● **Texte présenté**:
--

L’atterrisseur principal de Concorde

Article publié dans la Revue Air et Cosmos, n° 144 du 19 mars 1966

Les spécifications de l’avion supersonique de transport Concorde imposent des conditions d’utilisation par­ticulièrement exceptionnelles.

En effet, au problème commun à tous les atterrisseurs (minimum de masse pour un maximum de sécurité) est venu s’ajouter celui de la température posé par le vol supersonique. On a ainsi été conduit au choix d’une version d’atterrisseur tout acier à haute résistance (186 hbar).

L’utilisation de ces aciers a nécessité de longues et minu­tieuses études en laboratoire, qui faisaient suite à celles déjà entreprises pour d’autres trains d’atterrissage en acier, réali­sés par Hispano-Suiza (entre autres pour le Breguet 1050).

Par ailleurs, la géométrie et le dimensionnement extérieur de l’atterrisseur ont été définis :

  • d’une part, en fonction de l’angle de cabré à l’atter­rissage, d’où sa hauteur de 3,5 m entre l’axe d’articulation et l’axe de boggie
  • d’autre part, en fonction de l’emplacement relativement réduit qui lui est réservé dans la structure de l’avion

Le problème ainsi posé a donné naissance au train prin­cipal dont on trouvera, ci-après, les caractéristiques primor­diales.

Caractéristiques géométriques

La hauteur du train de l’axe d’articulation à l’axe du boggie est de 3,5 m en position tout détendu. La voie principale des deux trains principaux est de 7,68 m. La voie des diabolos AV et AR est de 0,64 m, l’empattement des diabolos AV et AR est de 1,615 m, l’entraxe entre palier AV et palier AR est de 1,6 m.

Chaque jambe de train est équipée de quatre pneuma­tiques de dimensions 45 x 15.75 – 21″.

Description de l’atterrisseur

Chaque train principal se compose de :

1 – Une traverse, en acier à haute résistance, portant à chaque extrémité les axes d’articulation du train sur la structure avion, celle-ci recevant les paliers rotulaires étanches.

2 – Un fût, en acier à haute résistance, venant s’adapter sur la traverse à l’aide d’une liaison type «Fail Safe». L’intérieur du fût reçoit l’amortisseur principal et le système d’embiellage de rétraction en cours de relevage.

3 – Une contrefiche fixe, en acier à haute résistance, venant s’adapter sur la traverse et le fût par l’intermédiaire de deux liaisons du type «Fail Safe».

4 – Un ensemble d’amortisseur principal. Cet amortisseur est du type « 3 tubes » à deux chambres d’air (une chambre haute pression et une chambre basse pression). Cet ensemble comprend, en outre, deux diaphragmes (haute et basse pression) et deux pistons séparateurs air-huile (haute et basse pression). Le tube coulissant est en acier à haute résistance et sert de corps d’amortisseur. Des paliers spéciaux montés sur le fût assurent le coulis­sement de ce tube et permettent de réduire considérablement les frottements dus aux déformations de l’ensemble de jambe en cours de fonctionnement.

--

● **Données brutes**:
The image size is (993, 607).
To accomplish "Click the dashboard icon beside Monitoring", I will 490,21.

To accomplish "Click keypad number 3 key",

--

● **Consignes**:
1 – Reproduisez l'extrait de l'article sur l'atterrisseur de Concorde qui commence aux mots « Chaque jambe de » et s'arrête après les mots « cours de relevage. ».
2 – Poursuivez l'article sur l'atterrisseur de Concorde à la suite de sa dernière phrase.
Les données ci-dessus ne sont d'aucune utilité ici.

● **Réponses attendues**:
1 –
Chaque jambe de train est équipée de quatre pneuma­tiques de dimensions 45 x 15.75 – 21″.

Description de l’atterrisseur

Chaque train principal se compose de :

1 – Une traverse, en acier à haute résistance, portant à chaque extrémité les axes d’articulation du train sur la structure avion, celle-ci recevant les paliers rotulaires étanches.

2 – Un fût, en acier à haute résistance, venant s’adapter sur la traverse à l’aide d’une liaison type «Fail Safe». L’intérieur du fût reçoit l’amortisseur principal et le système d’embiellage de rétraction en cours de relevage.

2 –
5 – Deux ensembles compas ayant un caractère «Fail Safe» et permettant, de par leur encombrement réduit, de satisfaire la voie actuelle des diabolos. Ces compas sont fixés d’une part, sur la partie basse du fût, pour la branche supérieure et, d’autre part, sur la partie basse du tube coulissant pour la branche inférieure. L’assemblage des branches supérieures et inférieures par des rotules réglables assurent exactement la position du balancier de boggie par rapport à l’axe de jambe.

6 – Un balancier de boggie, en acier à haute résistance, venant s’adapter à la partie inférieure du tube coulissant et permettant une inclinaison longitudinale du boggie de plus ou moins 18 degrés. Ce balancier porte à ses deux extrémités la fusée de chaque diabolo et les ferrures d’attache d’amortisseur de tangage. D’autre part, les plaques de couple des freins peuvent tourillonner librement sur des bagues entretoises montées sur la fusée.

7 – Deux amortisseurs de tangage identiques et de caractère «Fail Safe» permettant d’absorber toutes les irrégularités du sol au cours du roulage (passage de bosses, caniveaux, roues dégonflées) et d’assurer le positionnement orthogonal du balancier par rapport à l’axe de jambe, tant en cours de manœuvre de relevage, qu’en position train rentré. Ces amortisseurs, fixés d’une part, sur le tube coulissant et, d’autre part, sur le balancier par l’intermédiaire de la ferrure d’attache, sont à double effet (compression et traction) et permettent de par leurs courses de compression et de traction de réaliser le débattement longitudinal de – 18 de­grés du balancier de boggie.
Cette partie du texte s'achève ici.